Language recognition? - Githubissues

sebastianruder / NLP-progress

Repository to track the progress in Natural Language Processing (NLP), including the datasets and the current state-of-the-art for the most common NLP tasks.

https://nlpprogress.com/

MIT License

22.73k stars 3.62k forks source link

Language recognition? #600

Open ZedZipDev opened 2 years ago

ZedZipDev commented 2 years ago

Is there anything for language recognition? I.e. input: text , output: what is the text language

IgnatiusEzeani commented 2 years ago

Do you mean language identification task? See if any of these works can be of any help.

Yuliya-HV commented 2 years ago

You may want to check StanzaNLP language identification: https://stanfordnlp.github.io/stanza/langid.html

sebastianruder commented 2 years ago

Thanks for these pointers. The task is also abbreviated as language ID and is still far from solved (see this COLING 2020 paper for an overview of challenges). As far as I am aware, there is a lack of gold standard multilingual web-domain datasets for this task.

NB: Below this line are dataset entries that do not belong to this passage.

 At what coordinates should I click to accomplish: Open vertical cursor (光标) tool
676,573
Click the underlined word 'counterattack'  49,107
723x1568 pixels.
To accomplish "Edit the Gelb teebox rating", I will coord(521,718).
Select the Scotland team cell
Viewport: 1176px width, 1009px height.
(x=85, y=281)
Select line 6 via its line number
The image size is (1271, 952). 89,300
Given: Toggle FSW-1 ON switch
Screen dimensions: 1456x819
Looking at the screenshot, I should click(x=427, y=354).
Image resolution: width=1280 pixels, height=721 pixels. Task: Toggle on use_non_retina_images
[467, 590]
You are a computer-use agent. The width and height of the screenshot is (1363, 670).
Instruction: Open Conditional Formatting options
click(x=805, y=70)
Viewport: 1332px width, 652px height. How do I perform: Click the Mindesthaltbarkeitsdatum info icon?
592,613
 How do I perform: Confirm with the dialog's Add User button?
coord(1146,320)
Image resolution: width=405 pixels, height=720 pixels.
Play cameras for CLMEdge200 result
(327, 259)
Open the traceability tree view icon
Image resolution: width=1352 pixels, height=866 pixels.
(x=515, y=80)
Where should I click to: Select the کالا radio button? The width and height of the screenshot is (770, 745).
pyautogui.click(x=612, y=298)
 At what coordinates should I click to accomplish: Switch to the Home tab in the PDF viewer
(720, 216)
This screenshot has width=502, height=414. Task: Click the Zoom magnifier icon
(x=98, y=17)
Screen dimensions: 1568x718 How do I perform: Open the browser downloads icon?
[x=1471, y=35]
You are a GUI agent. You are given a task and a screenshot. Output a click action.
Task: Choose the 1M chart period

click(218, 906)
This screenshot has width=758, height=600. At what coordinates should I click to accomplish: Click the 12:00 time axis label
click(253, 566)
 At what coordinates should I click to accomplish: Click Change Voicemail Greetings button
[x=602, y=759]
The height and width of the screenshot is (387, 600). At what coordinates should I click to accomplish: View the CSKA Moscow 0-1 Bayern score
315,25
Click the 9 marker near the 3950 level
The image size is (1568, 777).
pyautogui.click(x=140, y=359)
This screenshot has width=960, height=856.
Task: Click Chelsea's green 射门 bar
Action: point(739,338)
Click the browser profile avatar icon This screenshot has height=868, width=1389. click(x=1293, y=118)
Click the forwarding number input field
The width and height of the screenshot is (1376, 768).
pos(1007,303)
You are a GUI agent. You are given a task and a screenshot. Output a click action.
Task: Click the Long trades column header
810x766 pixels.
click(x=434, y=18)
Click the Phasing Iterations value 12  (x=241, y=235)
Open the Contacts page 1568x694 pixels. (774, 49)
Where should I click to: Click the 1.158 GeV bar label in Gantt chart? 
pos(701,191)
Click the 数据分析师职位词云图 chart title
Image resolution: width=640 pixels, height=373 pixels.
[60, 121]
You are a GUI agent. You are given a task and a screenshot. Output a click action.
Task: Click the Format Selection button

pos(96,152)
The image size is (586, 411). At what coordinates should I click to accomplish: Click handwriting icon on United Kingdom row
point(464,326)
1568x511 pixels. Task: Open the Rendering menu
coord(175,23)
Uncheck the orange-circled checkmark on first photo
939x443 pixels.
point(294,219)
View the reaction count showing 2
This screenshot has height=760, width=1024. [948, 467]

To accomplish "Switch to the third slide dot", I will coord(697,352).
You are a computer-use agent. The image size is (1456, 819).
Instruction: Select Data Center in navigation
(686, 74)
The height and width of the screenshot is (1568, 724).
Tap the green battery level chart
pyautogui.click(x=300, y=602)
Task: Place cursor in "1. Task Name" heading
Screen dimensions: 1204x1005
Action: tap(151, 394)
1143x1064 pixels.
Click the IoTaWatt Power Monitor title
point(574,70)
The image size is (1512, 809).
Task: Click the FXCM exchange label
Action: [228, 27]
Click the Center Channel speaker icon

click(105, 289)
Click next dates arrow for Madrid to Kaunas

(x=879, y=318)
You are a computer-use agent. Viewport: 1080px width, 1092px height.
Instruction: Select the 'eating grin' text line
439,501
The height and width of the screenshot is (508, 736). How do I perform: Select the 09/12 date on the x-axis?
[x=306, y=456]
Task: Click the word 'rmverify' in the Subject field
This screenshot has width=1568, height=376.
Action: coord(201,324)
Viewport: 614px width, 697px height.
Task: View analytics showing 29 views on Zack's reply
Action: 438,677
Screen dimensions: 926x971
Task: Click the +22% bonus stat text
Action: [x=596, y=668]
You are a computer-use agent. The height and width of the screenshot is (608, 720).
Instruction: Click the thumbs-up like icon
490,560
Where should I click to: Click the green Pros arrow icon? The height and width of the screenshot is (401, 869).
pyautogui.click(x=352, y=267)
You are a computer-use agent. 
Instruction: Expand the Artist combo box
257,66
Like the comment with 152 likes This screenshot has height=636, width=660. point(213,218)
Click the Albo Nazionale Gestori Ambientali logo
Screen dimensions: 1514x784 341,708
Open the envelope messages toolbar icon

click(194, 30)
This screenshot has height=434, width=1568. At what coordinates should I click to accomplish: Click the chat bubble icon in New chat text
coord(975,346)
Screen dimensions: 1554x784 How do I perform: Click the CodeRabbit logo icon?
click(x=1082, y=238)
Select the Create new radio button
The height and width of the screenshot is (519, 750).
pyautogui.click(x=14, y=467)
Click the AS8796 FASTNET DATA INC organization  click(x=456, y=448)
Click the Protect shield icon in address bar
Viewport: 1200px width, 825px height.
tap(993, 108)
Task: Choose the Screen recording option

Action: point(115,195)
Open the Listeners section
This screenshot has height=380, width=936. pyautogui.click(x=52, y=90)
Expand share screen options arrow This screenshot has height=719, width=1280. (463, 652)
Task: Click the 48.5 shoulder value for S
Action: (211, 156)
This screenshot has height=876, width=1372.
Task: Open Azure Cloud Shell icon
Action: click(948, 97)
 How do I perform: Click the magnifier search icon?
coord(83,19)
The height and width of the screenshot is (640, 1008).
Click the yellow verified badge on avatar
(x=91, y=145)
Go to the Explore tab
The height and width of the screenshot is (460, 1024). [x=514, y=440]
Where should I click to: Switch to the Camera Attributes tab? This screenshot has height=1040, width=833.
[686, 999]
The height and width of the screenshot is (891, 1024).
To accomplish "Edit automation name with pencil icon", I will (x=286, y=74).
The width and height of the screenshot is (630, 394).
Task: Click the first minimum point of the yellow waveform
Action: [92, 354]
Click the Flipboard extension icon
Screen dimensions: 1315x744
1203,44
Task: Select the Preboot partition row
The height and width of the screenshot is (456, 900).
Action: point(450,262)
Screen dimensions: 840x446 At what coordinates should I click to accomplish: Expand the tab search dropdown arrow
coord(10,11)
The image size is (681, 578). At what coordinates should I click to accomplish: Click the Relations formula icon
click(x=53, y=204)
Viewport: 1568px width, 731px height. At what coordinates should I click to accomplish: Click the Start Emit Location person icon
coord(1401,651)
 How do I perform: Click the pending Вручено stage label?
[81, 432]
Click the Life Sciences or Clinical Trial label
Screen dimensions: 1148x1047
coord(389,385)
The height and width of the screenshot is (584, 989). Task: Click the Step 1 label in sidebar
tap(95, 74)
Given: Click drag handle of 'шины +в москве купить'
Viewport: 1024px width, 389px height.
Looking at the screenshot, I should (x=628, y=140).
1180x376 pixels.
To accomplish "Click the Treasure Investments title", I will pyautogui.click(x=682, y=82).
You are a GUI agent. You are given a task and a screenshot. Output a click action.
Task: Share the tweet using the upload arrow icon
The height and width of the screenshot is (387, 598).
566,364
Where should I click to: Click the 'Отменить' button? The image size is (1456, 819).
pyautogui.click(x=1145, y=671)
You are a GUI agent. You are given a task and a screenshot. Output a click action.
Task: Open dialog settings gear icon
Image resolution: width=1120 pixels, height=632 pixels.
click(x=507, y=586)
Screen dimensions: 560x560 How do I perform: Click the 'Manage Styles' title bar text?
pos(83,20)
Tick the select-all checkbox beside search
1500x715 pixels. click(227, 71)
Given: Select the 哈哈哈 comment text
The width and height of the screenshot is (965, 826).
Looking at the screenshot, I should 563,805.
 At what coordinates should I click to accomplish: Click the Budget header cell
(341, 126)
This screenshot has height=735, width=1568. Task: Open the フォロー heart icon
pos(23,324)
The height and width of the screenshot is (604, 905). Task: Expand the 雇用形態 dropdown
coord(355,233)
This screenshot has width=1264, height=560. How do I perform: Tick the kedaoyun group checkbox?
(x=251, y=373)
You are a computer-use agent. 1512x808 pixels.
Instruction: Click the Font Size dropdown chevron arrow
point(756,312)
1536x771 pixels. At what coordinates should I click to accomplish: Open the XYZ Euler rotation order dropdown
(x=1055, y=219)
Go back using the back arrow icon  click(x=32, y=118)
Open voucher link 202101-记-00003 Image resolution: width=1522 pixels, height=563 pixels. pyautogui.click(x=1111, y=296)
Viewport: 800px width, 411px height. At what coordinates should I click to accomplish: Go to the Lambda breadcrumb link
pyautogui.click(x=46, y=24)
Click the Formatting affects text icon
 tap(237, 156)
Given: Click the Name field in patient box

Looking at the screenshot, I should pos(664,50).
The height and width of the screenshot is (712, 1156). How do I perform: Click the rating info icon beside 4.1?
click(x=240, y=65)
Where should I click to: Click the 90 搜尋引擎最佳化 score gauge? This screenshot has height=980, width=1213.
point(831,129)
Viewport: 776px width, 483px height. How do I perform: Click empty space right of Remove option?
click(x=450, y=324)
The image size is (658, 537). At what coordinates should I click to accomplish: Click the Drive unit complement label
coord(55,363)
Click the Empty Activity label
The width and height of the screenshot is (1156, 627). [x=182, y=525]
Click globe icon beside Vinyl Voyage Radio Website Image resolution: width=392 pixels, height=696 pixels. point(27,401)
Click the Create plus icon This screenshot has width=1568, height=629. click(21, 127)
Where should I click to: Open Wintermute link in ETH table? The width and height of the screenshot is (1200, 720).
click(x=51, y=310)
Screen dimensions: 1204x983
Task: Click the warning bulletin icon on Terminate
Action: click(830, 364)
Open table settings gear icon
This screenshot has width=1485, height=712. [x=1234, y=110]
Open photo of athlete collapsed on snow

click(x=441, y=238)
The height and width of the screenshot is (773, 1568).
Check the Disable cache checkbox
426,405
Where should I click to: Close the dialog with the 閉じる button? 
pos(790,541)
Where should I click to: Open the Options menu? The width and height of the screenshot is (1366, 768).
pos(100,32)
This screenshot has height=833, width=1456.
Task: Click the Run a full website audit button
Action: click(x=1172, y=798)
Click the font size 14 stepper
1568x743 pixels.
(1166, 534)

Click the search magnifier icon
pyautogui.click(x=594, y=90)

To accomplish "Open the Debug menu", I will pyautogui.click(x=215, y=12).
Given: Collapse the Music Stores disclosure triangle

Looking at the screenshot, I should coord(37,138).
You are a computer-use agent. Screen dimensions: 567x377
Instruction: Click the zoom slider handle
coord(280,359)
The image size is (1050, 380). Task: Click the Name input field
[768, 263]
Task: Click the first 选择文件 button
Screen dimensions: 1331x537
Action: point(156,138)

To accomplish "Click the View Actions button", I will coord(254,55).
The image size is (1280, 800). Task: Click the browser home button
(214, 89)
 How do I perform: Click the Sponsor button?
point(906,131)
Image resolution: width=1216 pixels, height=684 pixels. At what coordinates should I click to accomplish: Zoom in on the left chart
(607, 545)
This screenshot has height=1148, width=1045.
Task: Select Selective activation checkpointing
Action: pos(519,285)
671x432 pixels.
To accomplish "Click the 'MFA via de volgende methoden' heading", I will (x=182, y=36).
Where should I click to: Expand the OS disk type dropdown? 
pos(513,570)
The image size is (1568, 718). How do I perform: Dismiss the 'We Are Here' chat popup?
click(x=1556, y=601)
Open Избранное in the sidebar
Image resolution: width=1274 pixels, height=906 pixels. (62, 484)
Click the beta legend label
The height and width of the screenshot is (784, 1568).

LifeIsStrange commented 2 years ago

https://paperswithcode.com/task/language-identification

LifeIsStrange commented 2 years ago

I wonder if this https://paperswithcode.com/paper/a-reproduction-of-apple-s-bi-directional-lstm is the current state of the art. The performance is not good at all... It seems to be a LSTM, I guess a transformer like BERT or better: XLnet would reach higher accuracy?